35 Millionen Tonnen Abfall, 12 Milliarden Euro Kosten: In dieser Höhe beziffert die EU-Kommission den jährlichen Schaden, der entsteht, weil Produkte zu früh weggeworfen werden, statt sie reparieren zu lassen. Das soll sich ändern: Das Green-Deal-Ziel, Europa bis 2050 zum ersten klimaneutralen Kontinent zu machen, hat daher auch das EU-Gesetz Recht auf Reparatur mit sich gebracht. Denn Verbraucher und Unternehmen müssen nachhaltiger konsumieren und produzieren, um unnötigen Abfall und die Verschwendung von Ressourcen zu vermeiden. Das EU-Parlament hat am 23. April 2024 für das Recht auf Reparatur gestimmt. Nach der Verabschiedung des Gesetzes haben die EU-Staaten noch zwei Jahre Zeit, um es in ihre nationalen Gesetze zu übertragen.

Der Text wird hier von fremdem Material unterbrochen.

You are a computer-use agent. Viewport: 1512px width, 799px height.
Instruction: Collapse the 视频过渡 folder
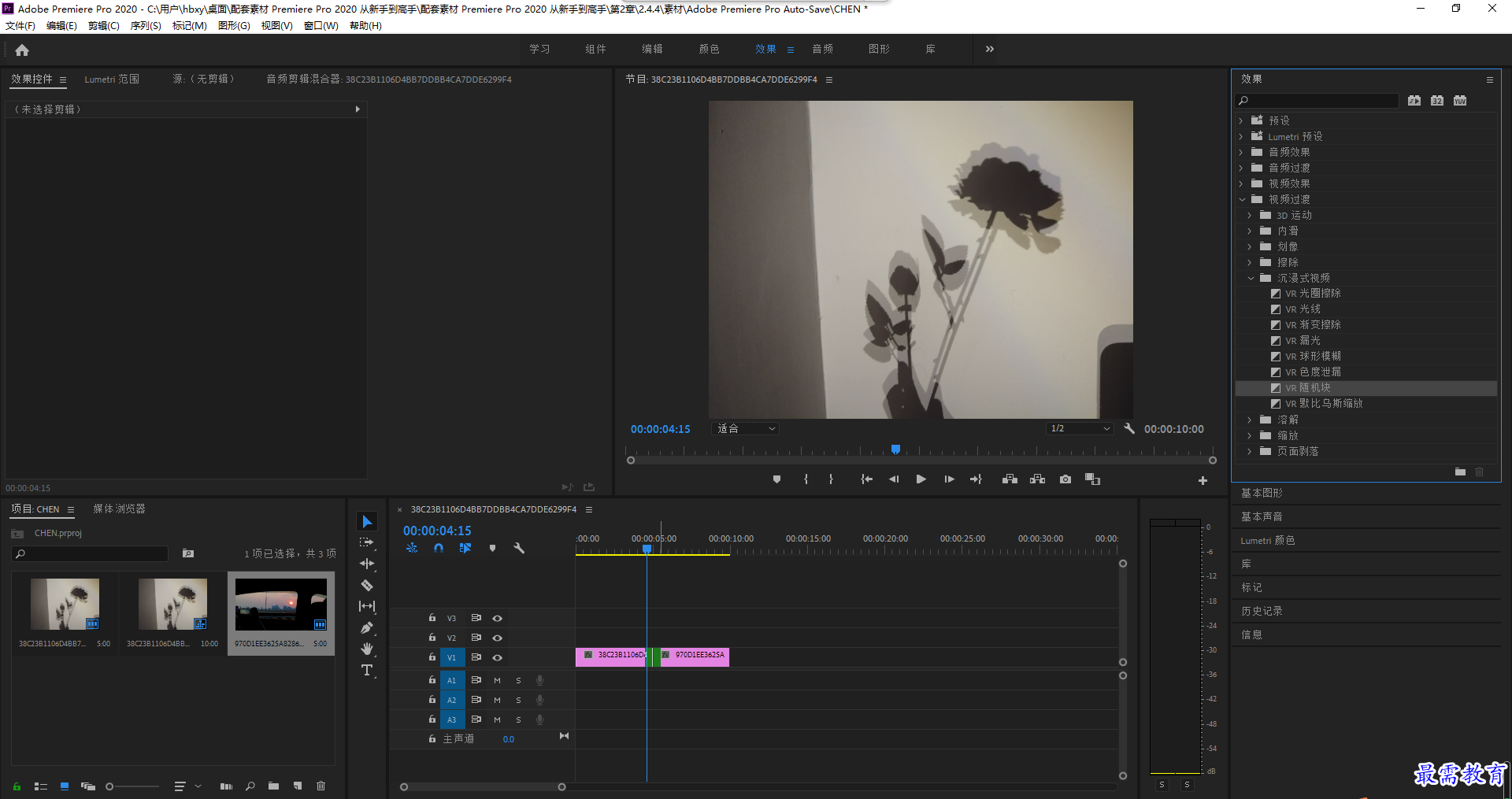pos(1242,199)
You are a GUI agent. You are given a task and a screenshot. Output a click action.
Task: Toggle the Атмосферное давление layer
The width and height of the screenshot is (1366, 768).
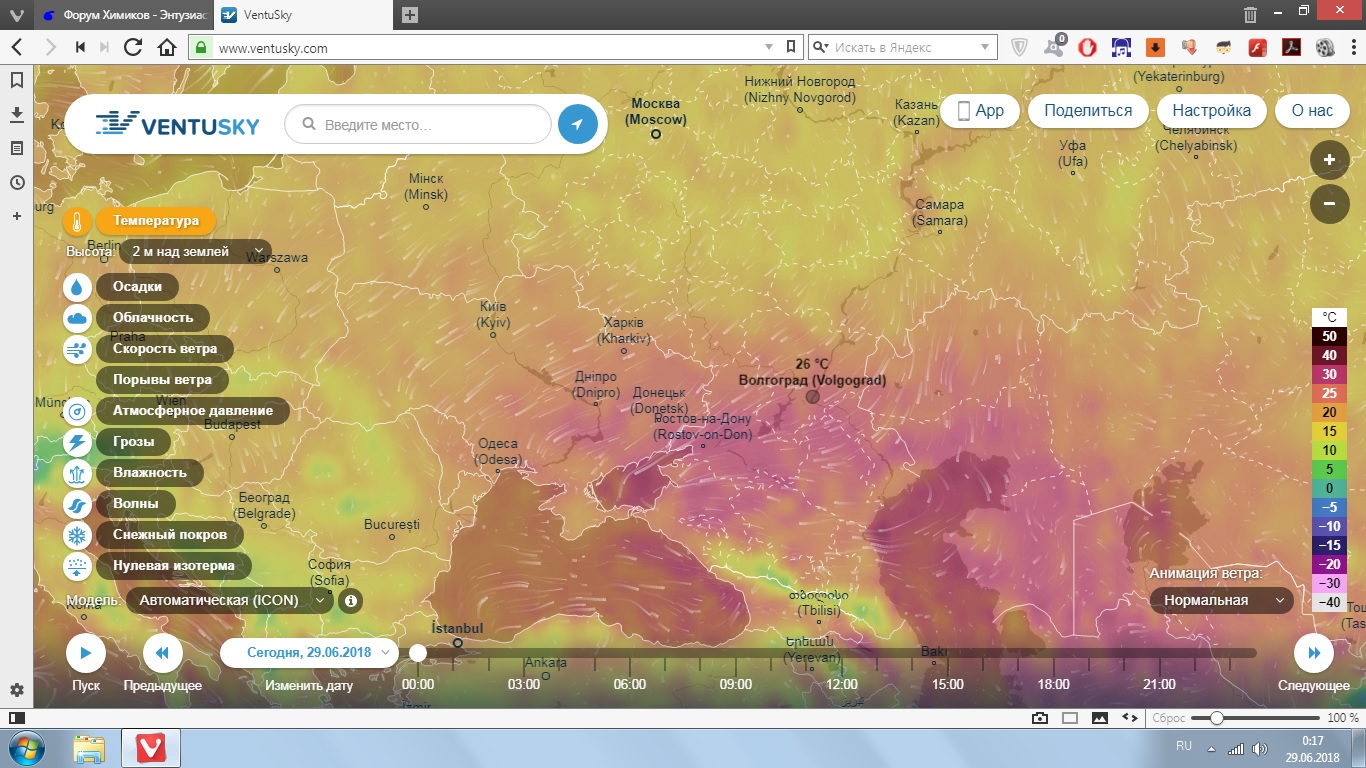tap(192, 411)
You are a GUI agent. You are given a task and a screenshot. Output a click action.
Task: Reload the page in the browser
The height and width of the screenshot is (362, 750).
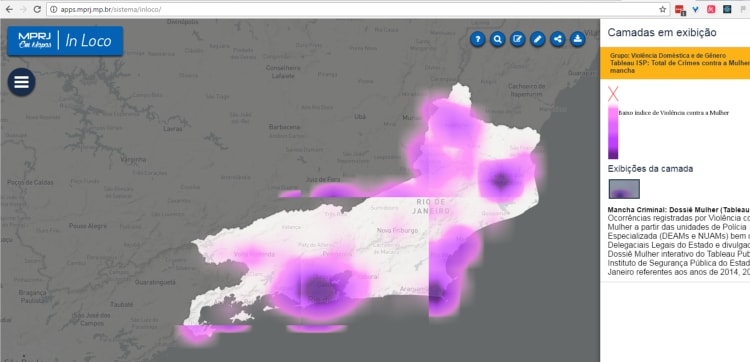click(x=37, y=9)
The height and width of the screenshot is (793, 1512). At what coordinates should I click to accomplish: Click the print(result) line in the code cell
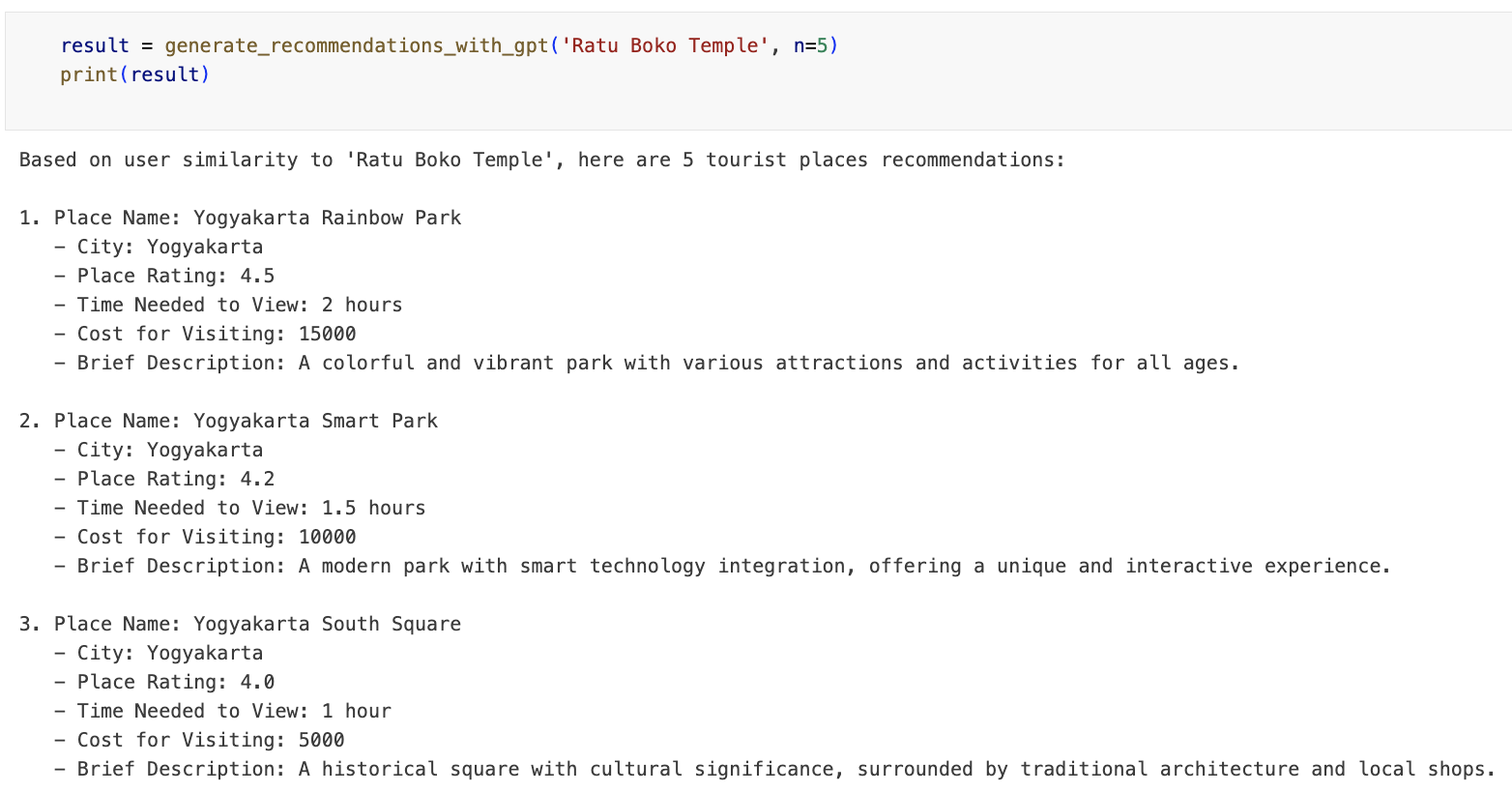(134, 74)
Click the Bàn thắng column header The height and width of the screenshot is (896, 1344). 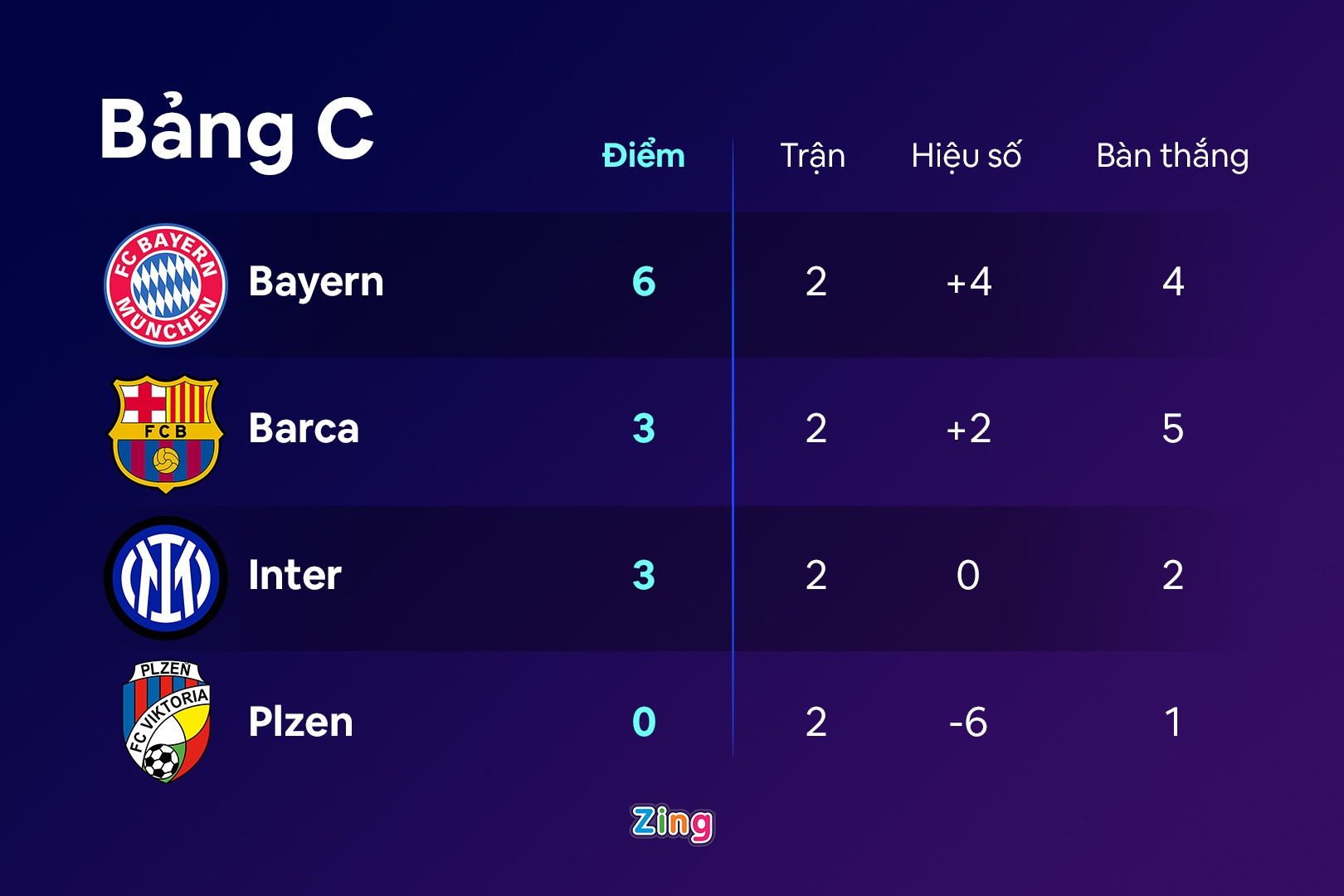tap(1172, 156)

Was besagt das Recht auf Reparatur?
Mit dem neuen Gesetz will die EU die Lebensdauer von Elektrogeräten verlängern. Gemeinsame Regeln sollen Reparaturen erleichtern und Verkäufer beziehungsweise Hersteller innerhalb der Garantiezeit zur Reparatur verpflichten.Entscheiden sich Verbraucher für eine Reparatur während der gesetzlichen Gewährleistungsfrist, verlängert sich diese pauschal um ein Jahr. Hersteller werden zudem verpflichtet, ihre Produkte reparaturfreundlich zu gestalten. Das gilt sowohl für die Software als auch für die Hardware. Darüber hinaus müssen sie Ersatzteile für ihre Produkte zur Verfügung stellen und Kundinnen und Kunden auf das Reparaturrecht hinweisen. Auch wenn die gesetzliche Gewährleistung abgelaufen ist, sollen Konsumenten eine einfache und kostengünstigere Reparatur verlangen können. Dabei ist Transparenz gefordert: Die Hersteller werden verpflichtet, öffentlich Angaben über ihre Reparaturleistungen zu machen und dabei auch anzugeben, wieviel die gängigsten Reparaturen ungefähr kosten werden. Außerdem müssen sie künftig Anleitungen bereithalten, damit auch unabhängige Werkstätten leichter Reparaturen durchführen können. Kann ein Produkt nicht repariert werden, können Hersteller alternativ auch ein überholtes Gerät anbieten. Hier kommen Refurbisher ins Spiel, die Geräte fachgerecht aufbereiten und wieder vermarkten.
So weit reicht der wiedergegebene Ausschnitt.